# Main AL Figures

In [None]:
import numpy as np
import string

In [None]:
train_sizes_001 = np.logspace(np.log10(0.01), np.log10(1), 5)
train_sizes_005 = np.logspace(np.log10(0.05), np.log10(1), 5)
train_sizes_010 = np.logspace(np.log10(0.10), np.log10(1), 5)

# round
train_sizes_001 = np.round(train_sizes_001, 3)
train_sizes_005 = np.round(train_sizes_005, 3)
train_sizes_010 = np.round(train_sizes_010, 3)

print(train_sizes_001)
print(train_sizes_005)
print(train_sizes_010)

In [None]:
all_sizes = list(train_sizes_001) + list(train_sizes_005) + list(train_sizes_010)
all_sizes = sorted(set(all_sizes))
all_sizes = [round(x, 3) for x in all_sizes]
print(all_sizes)

### Change of uncertainty over time in AL

In [None]:
import os
import pandas as pd
import matplotlib.pyplot as plt
import numpy as np
%config InlineBackend.print_figure_kwargs={'facecolor' : "w"}

al_results_dir = "../src/active_learning/al_results"

results_dirs = []
for rootdir, dirs, files in os.walk(al_results_dir):
    for subdir in dirs:
        results_dirs.append(os.path.join(rootdir, subdir))
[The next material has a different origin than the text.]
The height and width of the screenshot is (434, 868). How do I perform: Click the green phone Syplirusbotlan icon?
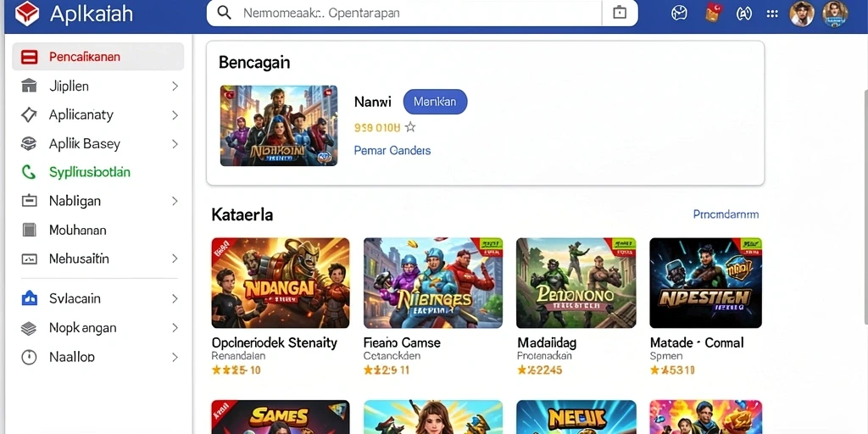[28, 172]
results_dirs = [s.split('/') for s in results_dirs]
results_dirs = [l[4:] for l in results_dirs if ((len(l)==9 and "dropout" not in l) or (len(l)==10 and "dropout" in l))]

for dir_names in results_dirs:
    
    if dir_names[4] == "dropout":
        results_dir = al_results_dir+f"/{dir_names[0]}/{dir_names[1]}/{dir_names[2]}/{dir_names[3]}/{dir_names[4]}/{dir_names[5]}/"
    else:
        results_dir = al_results_dir+f"/{dir_names[0]}/{dir_names[1]}/{dir_names[2]}/{dir_names[3]}/{dir_names[4]}/"
    
    fig_name = f"{dir_names[0]}-{dir_names[1]}-{dir_names[2]}-{dir_names[3]}-{dir_names[4]}"
    main_fig_names = [
        "aav-sampled-cnn-esm-ensemble",
        "meltome-mixed_split-gp-esm-gp",
        "gb1-sampled-gp-esm-gp",
        "meltome-mixed_split-cnn-esm-evidential",
        "meltome-mixed_split-cnn-esm-ensemble",
        "gb1-sampled-cnn-esm-ensemble",
        "aav-sampled-cnn-esm-evidential",
        "gb1-sampled-cnn-esm-evidential",
    ]
    if fig_name in main_fig_names:
        print(fig_name)
        csv_list = [s for s in os.listdir(results_dir) if s.endswith(".csv")]

        try:
            df = pd.read_csv(f"{results_dir}{csv_list[0]}")
        except:
            continue

        for csv in csv_list[1:]:
            df = pd.concat([df, pd.read_csv(f"{results_dir}{csv}")])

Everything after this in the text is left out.